The administrators answered bluntly. Dad was given a new set of behaviors from which to choose; either he could elect early retirement and its associated loss of faculty housing or they could broadcast their knowledge that the footnotes for Dad’s opus on urban rhetoric had been forged. The university’s management was tired of having to negotiate with doctoral candidates stung from Dad’s rough remarks about their research and who, accordingly wanted to slap the school with sexual harassment suits. The university’s executives had paid fifteen women, over as many years, to “forget” about Dad’s deeds.

The school and the elderly professor never settled. Rather than acquiesce, Dad died.
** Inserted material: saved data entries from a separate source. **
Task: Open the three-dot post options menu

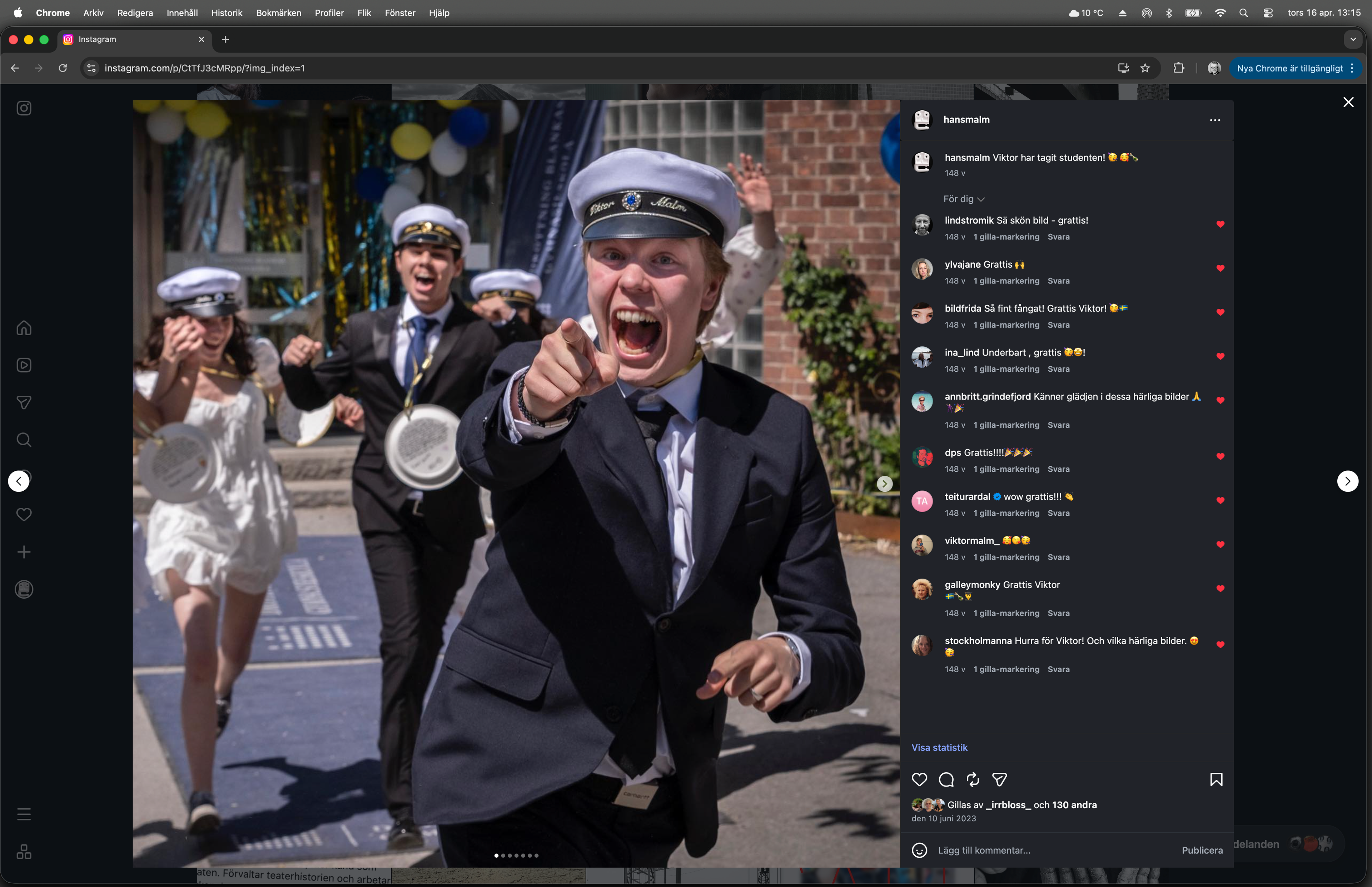Action: 1215,120
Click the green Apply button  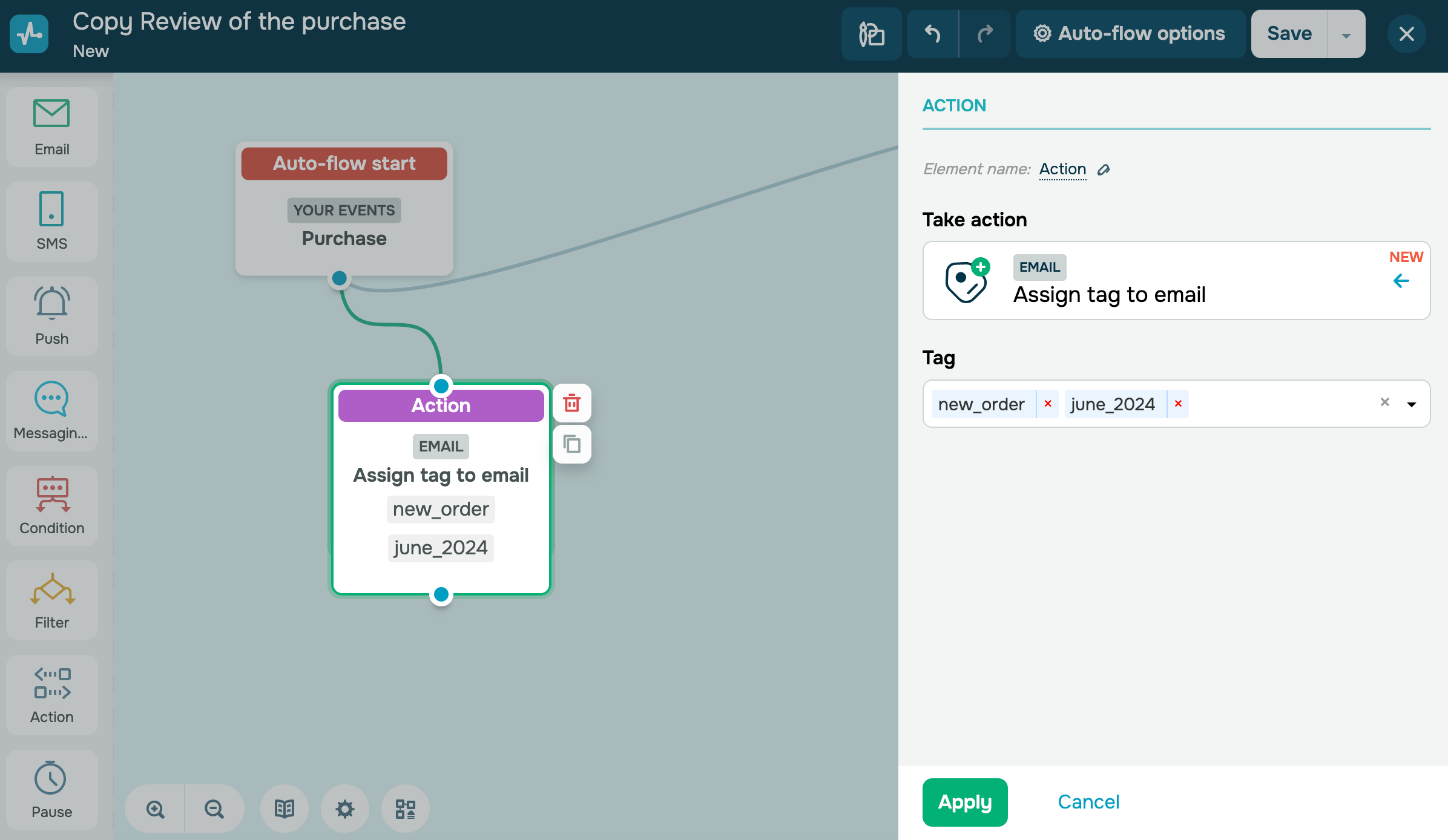[x=964, y=802]
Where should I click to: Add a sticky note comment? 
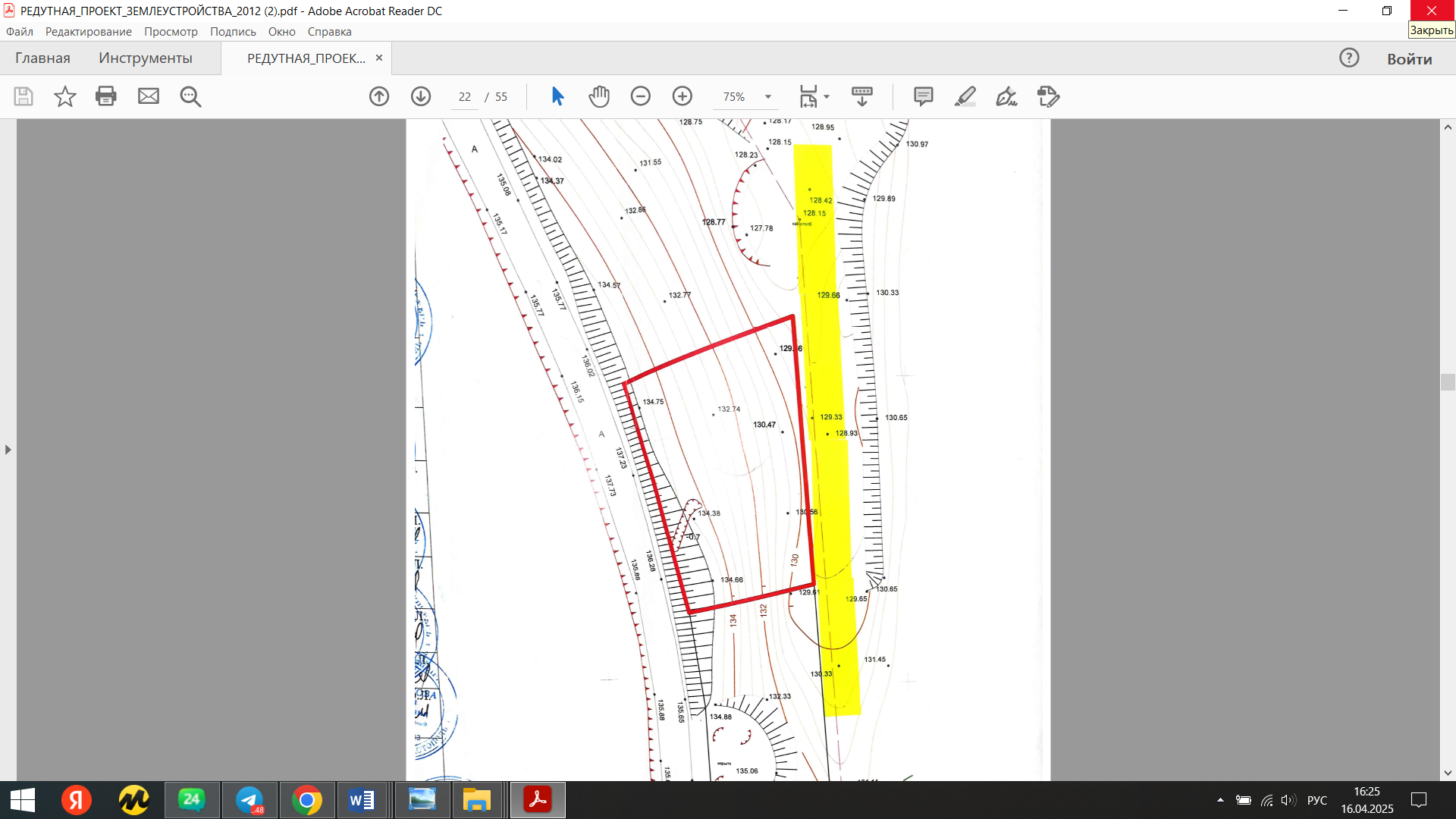click(x=923, y=96)
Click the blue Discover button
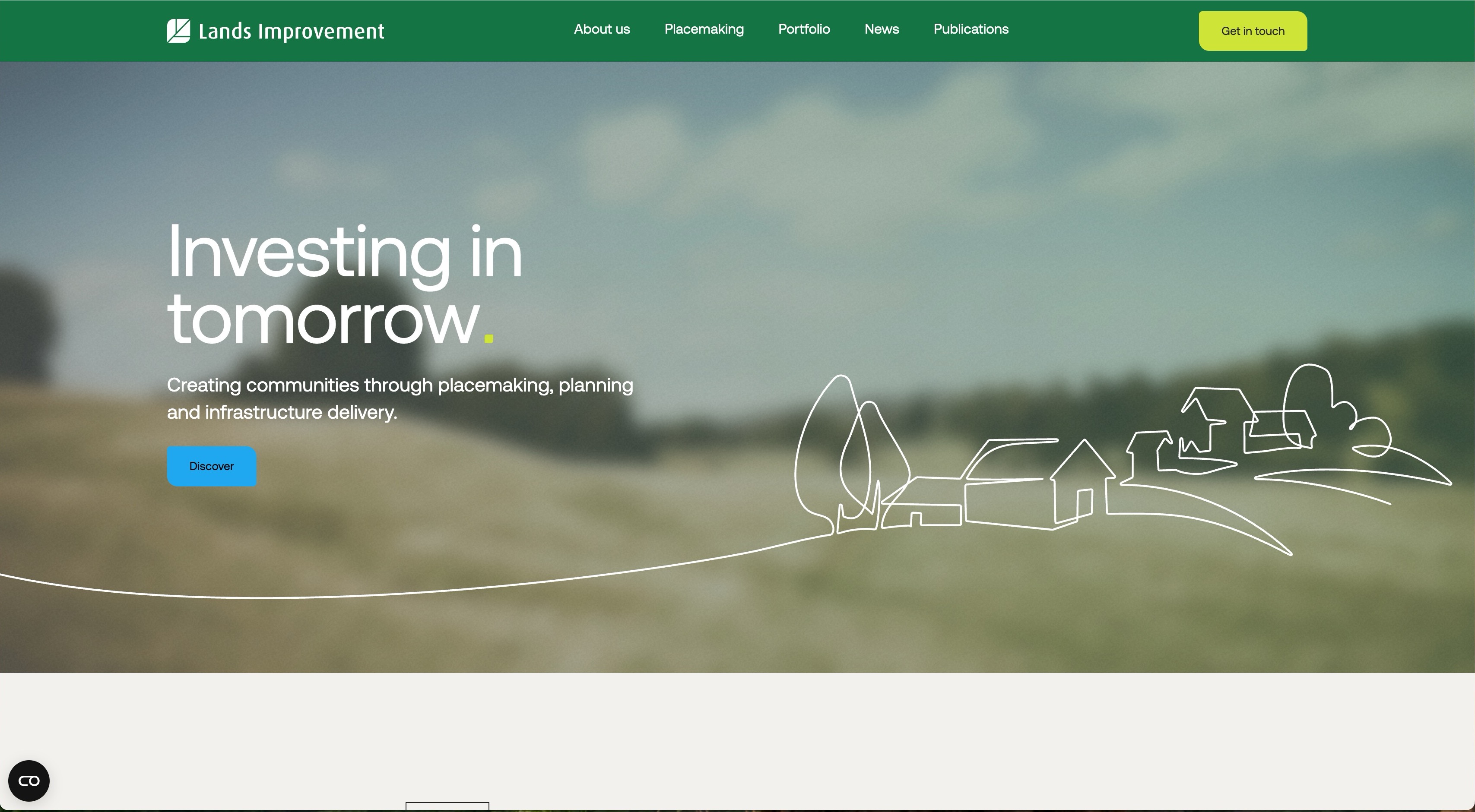 tap(211, 466)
Consequently, Miranda found herself sorting through her father’s bottles, crusted dishes and “borrowed” research. She would have preferred to have spent her time facing down rapid hedgehogs.

In addition, George, that man-critter of strange design, provided little help. Every time Miranda asked him to take a bag to the curb, to call a charity to pick up a few boxes, or to sweep out a closet, he countered with a request for his favorite food, for a back rub, or for some “couples time.” He forgot to lower the toilet seat and to load the soap in the dish washer, too. His greatest contribution to his gal’s efforts was the quasi-entertaining diatribe he spoke to a stuffed pink and yellow tiger perched atop an empty bookcase.

While sliding Dad’s cellphone and laptop into a suitcase, Miranda readjusted her dungarees, out of which her belly was starting to protrude. She sent her future husband down the block to the university. He could scout her office for rubber bands and other useful devices, while she debated the sagacity of telling him she was pregnant.

George smiled beatifically. Miranda, though emblematic of gender liberation, would remain unequal to him in aptitude. She was fortunate that such a do-gooder as himself had appeared in her life; she was, after all, the product of a broken home.

Miranda shook her head as her baby’s father jagged down the sidewalk. It was probably wise to stay coupled. George was not attractive or even smart, but his aunt was connected to useful people. As Dad had demonstrated, there was more than one way to acquire academic standing.